N.C. State Study: Construction Can Pay For Itself Over Time
Posted May 26, 2005
RALEIGH, N.C. — A study by North Carolina Sate University suggests Triangle cities and counties do not always need to consider new taxes to pay for additional services needed as a result of growth.
The study finds that over time, the construction can pay for itself.
Dr. Mike Walden, an economist at N.C. State, estimates a new 100-home subdivision and the commercial business that typically follows can generate $556,000 in annual tax revenue.
"There's enough new tax revenues generated to fund the services, additional schools, new teachers and additional roads for commuting that a typical subdivision generates," Walden said.

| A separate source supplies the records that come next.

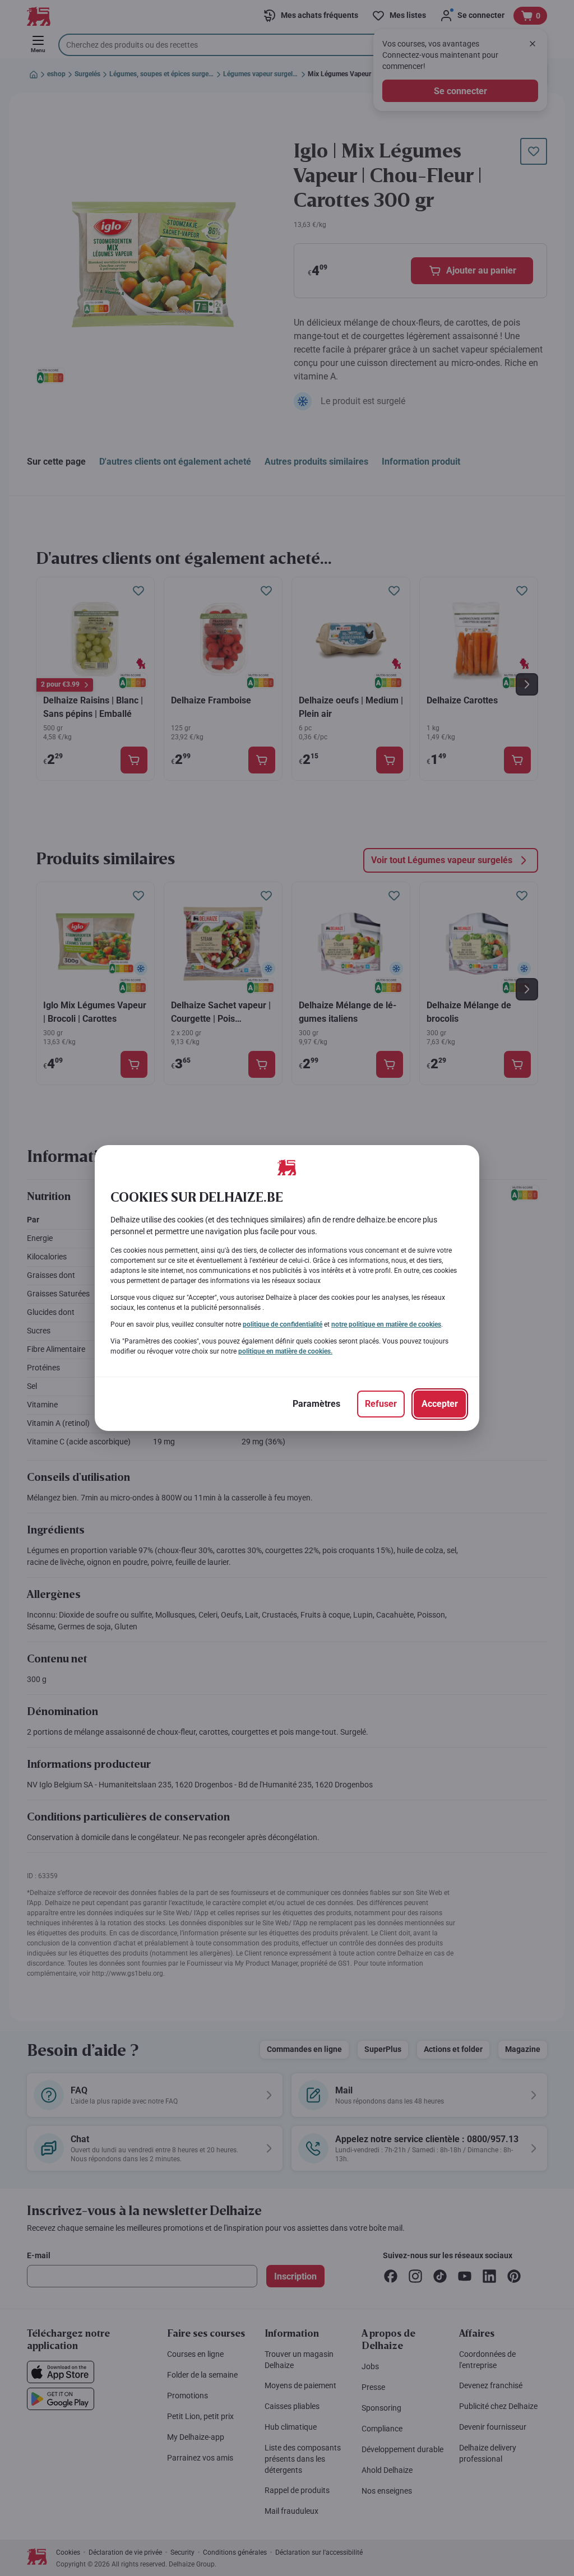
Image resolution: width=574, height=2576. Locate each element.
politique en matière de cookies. (285, 1351)
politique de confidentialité (282, 1324)
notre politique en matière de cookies (386, 1324)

Walden said he believes to provide new services, local governments would have to spend approximately $553,000 each year.
The key to this formula, Walden said, is timing.
First, new businesses have to come quickly. He also suggested cities and counties should revaluate homes more often.
Tim Minton of the Home Builders Association hopes these figures will convince local government new fees are not always the answer to a budget crunch.
Last year, Fuquay-Varina raised one fee on new homes by more than $7000.
"When you raise a fee, that means there's someone else there that may not be able to purchase the American dream," Minton said.
The Home Builders Association said it plans to present a copy of the study to all municipalities in Wake and Durham counties.
The N. C. State study also shows how home building fuels the Triangle's economy. Construction of a 100-home subdivision has an economic impact of $31 million with 147 jobs created during the building process.
Once residents move in and commercial development follows, an estimated $6.7 million of income is pumped into the local economy and 174 permanent jobs are created.